# Hurricane season 2013



## Gregzs (May 23, 2013)

I'm starting to feel like the northeast (including Canada) is the end of the bowling alley for hurricanes.

Hurricane forecast: Another busy Atlantic season | US National Headlines | Comcast

COLLEGE PARK, Md. (AP) ? Get ready for another busy hurricane season, maybe unusually wild, federal forecasters say.

Their prediction Thursday calls for 13 to 20 named Atlantic storms, 7 to 11 that strengthen into hurricanes and 3 to 6 that become major hurricanes.

The National Oceanic and Atmospheric Administration said there is a 70 percent chance that this year will be more active than an average hurricane season.

If you live in hurricane prone areas along the Atlantic Ocean or Gulf of Mexico coasts, "This is your warning," acting NOAA administrator Kathryn Sullivan said.

A normal year has 12 named storms, 6 hurricanes and 3 major storms with winds over 110 mph.

Last year was the third-busiest on record with 19 named storms. Ten became hurricanes and were two major storms. That included Sandy, which caused $50 billion in damage even though it lost hurricane status when it made landfall in New Jersey.

All the factors that go into hurricane forecasts are pointing to an active season, or extremely active one, said lead forecaster Gerry Bell of the Climate Prediction Center.

Those factors include: warmer than average ocean waters that provide fuel for storms, a multi-decade pattern of increased hurricane activity, the lack of an El Nino warming of the central Pacific Ocean, and an active pattern of storm systems coming off west Africa.

The Atlantic hurricane season goes through about 25 to 40 year cycles of high activity and low activity. The high activity period started around 1995, Sullivan said.

The forecasts don't include where storms might land, if any place. Despite the formation of more hurricanes recently, the last time a major hurricane made landfall in the United States was Wilma in 2005. That seven-year stretch is the longest on record.

The six-month season starts June 1. Forecasters name tropical storms when their top winds reach 39 mph; hurricanes have maximum winds of at least 74 mph.

This year's names: Andrea, Barry, Chantal, Dorian, Erin, Fernand, Gabrielle, Humberto, Ingrid, Jerry, Karen, Lorenzo, Melissa, Nestor, Olga, Pablo, Rebekah, Sebastien, Tanya, Van and Wendy.


----------



## jagbender (May 23, 2013)

That is what they said last year.   I have my generator, hurrucane shutters and Guns  Bring it on


----------



## Gregzs (Jun 5, 2013)

I see Andrea is in your area Jagbender. I hear it is mainly a rain event. I'll find out firsthand when it gets up here Friday.

National Hurricane Center


----------



## LAM (Jun 5, 2013)

the first thing I did when we temp relocated here to FL is get some special GOOD bags ready for bad weather.  got food/water for US and the dogs and some ham radios in case cell service goes down.

Short problem 1 -> Duplicate the listing from its start through the line that contains "pos(519,122)", including both ends.

(Target position listing)
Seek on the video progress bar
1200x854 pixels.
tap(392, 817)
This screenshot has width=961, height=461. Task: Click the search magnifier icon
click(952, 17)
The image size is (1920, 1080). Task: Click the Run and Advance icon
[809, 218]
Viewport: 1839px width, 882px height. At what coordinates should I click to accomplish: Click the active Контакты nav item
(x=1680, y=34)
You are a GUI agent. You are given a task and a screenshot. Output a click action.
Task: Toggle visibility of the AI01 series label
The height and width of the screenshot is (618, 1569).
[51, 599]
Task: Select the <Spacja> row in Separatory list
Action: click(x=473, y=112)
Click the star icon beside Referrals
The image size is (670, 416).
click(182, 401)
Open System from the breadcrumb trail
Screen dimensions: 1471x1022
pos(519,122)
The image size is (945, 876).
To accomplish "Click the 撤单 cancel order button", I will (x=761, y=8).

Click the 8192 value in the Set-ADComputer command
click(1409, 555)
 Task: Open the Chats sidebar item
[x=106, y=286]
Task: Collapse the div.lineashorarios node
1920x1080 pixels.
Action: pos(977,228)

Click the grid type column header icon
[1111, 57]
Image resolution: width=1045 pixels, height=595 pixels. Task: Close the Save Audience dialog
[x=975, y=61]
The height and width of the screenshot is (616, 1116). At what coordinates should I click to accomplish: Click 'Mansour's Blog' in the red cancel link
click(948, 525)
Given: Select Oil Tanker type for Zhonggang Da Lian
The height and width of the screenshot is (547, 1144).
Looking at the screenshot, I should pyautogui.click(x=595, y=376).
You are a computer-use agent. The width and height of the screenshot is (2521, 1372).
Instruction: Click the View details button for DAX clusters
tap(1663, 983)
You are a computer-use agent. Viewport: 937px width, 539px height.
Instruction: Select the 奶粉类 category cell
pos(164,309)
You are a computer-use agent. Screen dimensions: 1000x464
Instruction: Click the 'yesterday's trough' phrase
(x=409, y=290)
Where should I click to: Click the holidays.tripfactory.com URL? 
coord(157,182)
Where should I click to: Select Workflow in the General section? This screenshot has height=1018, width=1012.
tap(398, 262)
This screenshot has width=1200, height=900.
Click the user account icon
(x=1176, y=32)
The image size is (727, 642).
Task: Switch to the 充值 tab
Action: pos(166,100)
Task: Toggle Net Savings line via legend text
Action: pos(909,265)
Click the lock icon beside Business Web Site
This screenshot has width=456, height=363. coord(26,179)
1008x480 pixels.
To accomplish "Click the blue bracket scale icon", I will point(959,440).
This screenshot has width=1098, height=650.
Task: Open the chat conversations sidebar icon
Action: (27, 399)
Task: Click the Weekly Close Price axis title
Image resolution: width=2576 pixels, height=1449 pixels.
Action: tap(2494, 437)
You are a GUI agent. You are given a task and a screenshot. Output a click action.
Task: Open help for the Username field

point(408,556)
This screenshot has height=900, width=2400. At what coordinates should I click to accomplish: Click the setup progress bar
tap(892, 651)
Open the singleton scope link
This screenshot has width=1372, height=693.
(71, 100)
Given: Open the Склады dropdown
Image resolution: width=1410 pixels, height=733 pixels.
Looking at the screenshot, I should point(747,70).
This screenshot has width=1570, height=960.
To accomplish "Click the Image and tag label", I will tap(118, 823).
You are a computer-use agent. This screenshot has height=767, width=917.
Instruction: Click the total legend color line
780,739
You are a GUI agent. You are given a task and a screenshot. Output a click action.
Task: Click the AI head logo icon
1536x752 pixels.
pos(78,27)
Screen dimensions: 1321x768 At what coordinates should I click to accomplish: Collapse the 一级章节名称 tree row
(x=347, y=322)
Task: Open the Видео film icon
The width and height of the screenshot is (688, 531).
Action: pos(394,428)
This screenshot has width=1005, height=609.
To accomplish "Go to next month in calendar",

Short problem 2 -> Say whether each statement agrees with the hurricane season thread, answering yes or no and quoting the deciding words from it: (a) NOAA gave a 70 percent chance that this year would be more active than an average season; (b) the hurricane season starts July 1; (c) hurricanes have maximum winds of at least 74 mph.

Full solution 1 ->
Seek on the video progress bar
1200x854 pixels.
tap(392, 817)
This screenshot has width=961, height=461. Task: Click the search magnifier icon
click(952, 17)
The image size is (1920, 1080). Task: Click the Run and Advance icon
[809, 218]
Viewport: 1839px width, 882px height. At what coordinates should I click to accomplish: Click the active Контакты nav item
(x=1680, y=34)
You are a GUI agent. You are given a task and a screenshot. Output a click action.
Task: Toggle visibility of the AI01 series label
The height and width of the screenshot is (618, 1569).
[51, 599]
Task: Select the <Spacja> row in Separatory list
Action: click(x=473, y=112)
Click the star icon beside Referrals
The image size is (670, 416).
click(182, 401)
Open System from the breadcrumb trail
Screen dimensions: 1471x1022
pos(519,122)

Full solution 2 ->
(a) Yes: "there is a 70 percent chance that this year will be more active than an average hurricane season."
(b) No: "The six-month season starts June 1."
(c) Yes: "hurricanes have maximum winds of at least 74 mph."